C'est une situation qui constitue un défi pour l'ensemble des acteurs du système de santé, dont les pharmaciens constituent une des forces majeures. Là encore, nous partageons ensemble un attachement à un système public qui couvre à haut niveau les dépenses de santé et les pharmaciens ont un rôle à jouer dans les leviers à mobiliser face aux défis de ce déséquilibre financier durable. Le rapport Charges et produits pour 2026 développe cette logique de juste soin au juste prix, avec cette nécessité de favoriser le bon usage du médicament. Une politique dans laquelle les pharmaciens sont naturellement les acteurs clefs. Il n’est donc pas question de remettre en cause le soutien économique de l’institution au réseau officinal, mais de le consolider et de travailler avec les pharmaciens pour approfondir un certain nombre de sujets majeurs, qui participeront à redresser la trajectoire financière de l’assurance-maladie. Le sujet essentiel est celui de la bonne utilisation des ressources de l'assurance-maladie : nous devons avoir pour objectif de développer encore les médicaments génériques et les biosimilaires, de faire mieux respecter les indications thérapeutiques remboursables, de lutter contre le trafic de médicaments… Les 60 propositions que le rapport Charges et produits contient s’inscrivent dans cette dynamique et un certain nombre d'entre elles sont reprises dans le projet de loi de financement de la Sécurité sociale pour 2026. Restaurer la soutenabilité financière de l’assurance-maladie est sans nul doute le défi des prochaines années.

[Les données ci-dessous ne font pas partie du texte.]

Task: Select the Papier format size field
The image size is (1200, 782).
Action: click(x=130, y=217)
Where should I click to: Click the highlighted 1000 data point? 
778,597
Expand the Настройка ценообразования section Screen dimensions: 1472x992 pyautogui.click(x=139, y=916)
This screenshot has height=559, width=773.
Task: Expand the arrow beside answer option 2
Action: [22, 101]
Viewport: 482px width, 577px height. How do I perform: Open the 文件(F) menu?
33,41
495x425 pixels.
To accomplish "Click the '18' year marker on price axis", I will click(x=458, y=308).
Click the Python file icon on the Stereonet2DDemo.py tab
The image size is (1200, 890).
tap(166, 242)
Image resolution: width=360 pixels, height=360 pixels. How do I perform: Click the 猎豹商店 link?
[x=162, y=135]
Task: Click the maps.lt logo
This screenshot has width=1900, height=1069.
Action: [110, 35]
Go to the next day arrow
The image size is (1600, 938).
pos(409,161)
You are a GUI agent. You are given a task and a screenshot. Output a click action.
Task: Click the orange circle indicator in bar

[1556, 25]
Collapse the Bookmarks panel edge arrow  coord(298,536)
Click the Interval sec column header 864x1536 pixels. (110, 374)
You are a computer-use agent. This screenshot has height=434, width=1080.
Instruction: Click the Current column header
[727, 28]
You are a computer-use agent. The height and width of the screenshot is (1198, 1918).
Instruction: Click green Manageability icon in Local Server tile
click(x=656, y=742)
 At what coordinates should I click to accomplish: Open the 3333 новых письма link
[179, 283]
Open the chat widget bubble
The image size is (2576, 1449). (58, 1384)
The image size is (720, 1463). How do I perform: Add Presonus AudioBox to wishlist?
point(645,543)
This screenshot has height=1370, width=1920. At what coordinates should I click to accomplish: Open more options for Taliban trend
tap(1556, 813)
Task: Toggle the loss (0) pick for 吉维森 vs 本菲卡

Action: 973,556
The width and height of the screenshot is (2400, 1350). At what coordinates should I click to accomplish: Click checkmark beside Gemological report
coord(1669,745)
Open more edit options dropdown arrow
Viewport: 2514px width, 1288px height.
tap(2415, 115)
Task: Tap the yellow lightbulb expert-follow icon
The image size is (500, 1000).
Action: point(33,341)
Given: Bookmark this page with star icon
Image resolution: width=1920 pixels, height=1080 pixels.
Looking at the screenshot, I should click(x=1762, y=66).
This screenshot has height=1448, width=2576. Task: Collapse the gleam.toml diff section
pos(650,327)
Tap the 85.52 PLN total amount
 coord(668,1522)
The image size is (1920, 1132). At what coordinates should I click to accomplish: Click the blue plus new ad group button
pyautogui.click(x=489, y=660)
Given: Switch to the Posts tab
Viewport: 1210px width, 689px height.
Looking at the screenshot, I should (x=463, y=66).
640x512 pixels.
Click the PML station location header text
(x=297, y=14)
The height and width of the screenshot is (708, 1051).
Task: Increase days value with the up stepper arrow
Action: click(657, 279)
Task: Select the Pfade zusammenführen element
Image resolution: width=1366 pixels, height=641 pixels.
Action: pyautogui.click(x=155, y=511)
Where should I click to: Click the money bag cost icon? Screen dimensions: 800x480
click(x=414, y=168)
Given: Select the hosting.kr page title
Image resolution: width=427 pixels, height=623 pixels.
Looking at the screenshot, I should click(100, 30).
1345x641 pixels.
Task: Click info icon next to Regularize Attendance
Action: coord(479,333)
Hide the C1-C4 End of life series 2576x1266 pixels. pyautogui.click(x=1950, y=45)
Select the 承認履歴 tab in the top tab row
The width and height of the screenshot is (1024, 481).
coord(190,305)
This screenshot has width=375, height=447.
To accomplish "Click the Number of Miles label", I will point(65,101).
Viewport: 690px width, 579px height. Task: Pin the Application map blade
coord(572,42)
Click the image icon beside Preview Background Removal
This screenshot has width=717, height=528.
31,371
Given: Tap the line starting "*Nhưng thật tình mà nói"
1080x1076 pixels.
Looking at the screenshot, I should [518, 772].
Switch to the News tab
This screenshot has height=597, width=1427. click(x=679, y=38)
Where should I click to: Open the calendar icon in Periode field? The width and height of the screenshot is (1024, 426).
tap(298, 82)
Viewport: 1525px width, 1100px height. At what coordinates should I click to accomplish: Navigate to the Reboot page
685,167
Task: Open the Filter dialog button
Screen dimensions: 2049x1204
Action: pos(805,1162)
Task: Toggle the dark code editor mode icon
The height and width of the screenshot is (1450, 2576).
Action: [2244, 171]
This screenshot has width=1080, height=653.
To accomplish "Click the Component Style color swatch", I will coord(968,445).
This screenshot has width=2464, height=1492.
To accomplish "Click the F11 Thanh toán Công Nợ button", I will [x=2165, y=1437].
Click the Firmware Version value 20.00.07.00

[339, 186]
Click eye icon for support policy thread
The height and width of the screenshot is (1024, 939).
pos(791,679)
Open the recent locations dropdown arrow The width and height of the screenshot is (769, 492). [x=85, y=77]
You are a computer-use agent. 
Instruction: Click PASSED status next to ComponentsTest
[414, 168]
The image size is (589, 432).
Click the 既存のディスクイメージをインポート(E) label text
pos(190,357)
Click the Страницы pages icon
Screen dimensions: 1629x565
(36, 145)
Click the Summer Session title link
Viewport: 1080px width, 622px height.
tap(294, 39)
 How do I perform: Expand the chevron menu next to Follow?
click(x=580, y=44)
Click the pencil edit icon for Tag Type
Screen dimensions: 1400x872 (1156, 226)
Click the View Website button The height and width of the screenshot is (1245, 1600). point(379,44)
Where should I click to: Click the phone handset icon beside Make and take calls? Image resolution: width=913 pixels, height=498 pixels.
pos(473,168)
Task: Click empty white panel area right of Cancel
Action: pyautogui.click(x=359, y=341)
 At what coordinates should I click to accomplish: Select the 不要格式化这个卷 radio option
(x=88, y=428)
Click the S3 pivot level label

Ce virage du numérique en santé, je souhaite qu'on l’accentue avec les pharmaciens
Faut-il considérer la santé comme un coût ou un investissement ?
C'est un investissement, largement financé par de l'argent public : dans notre système, la collectivité rembourse à peu près 80 % de la dépense de santé avec des ressources publiques. Cet investissement est porteur de croissance dès lors qu’il est réalisé à bon escient. C'est aussi un investissement un peu particulier, qui représente près de 250 milliards d'euros chaque année. Un montant colossal. Il est donc de notre responsabilité de garantir que cet investissement s’opère dans des conditions optimales. Notre système de santé a des forces, mais aussi des faiblesses. Je pense, entre autres, aux problématiques de prévention, d’efficacité du parcours de soins ou encore de respect des bonnes pratiques. Si un investissement est bien réalisé, un financement public est pleinement justifié, mais encore faut-il s'en assurer. J’ajouterai que nous pouvons nous appuyer sur des perspectives encourageantes : je pense notamment au numérique en santé et au digital. Je suis persuadé que dans les années qui viennent, l'évolution des outils informatiques offrira des leviers de consolidation et d’amélioration de notre système. Que ce soit des outils destinés aux patients avec Mon espace santé, déjà plébiscité par 23 millions de personnes, ou ceux dédiés aux professionnels de santé, dont les pharmaciens, avec les évolutions de l’Intelligence artificielle, des outils de détection des fausses ordonnances comme Asafo. C’est d’ailleurs un terrain sur lequel, historiquement, l'assurance-maladie et les pharmaciens ont fait beaucoup ensemble. Il n'y aurait pas eu de carte Vitale si les pharmaciens ne s'étaient pas emparés de ce sujet. Ce virage du numérique en santé, je souhaite qu'on l’accentue avec les pharmaciens. Cela va être notre priorité aussi des prochains mois, des prochaines années.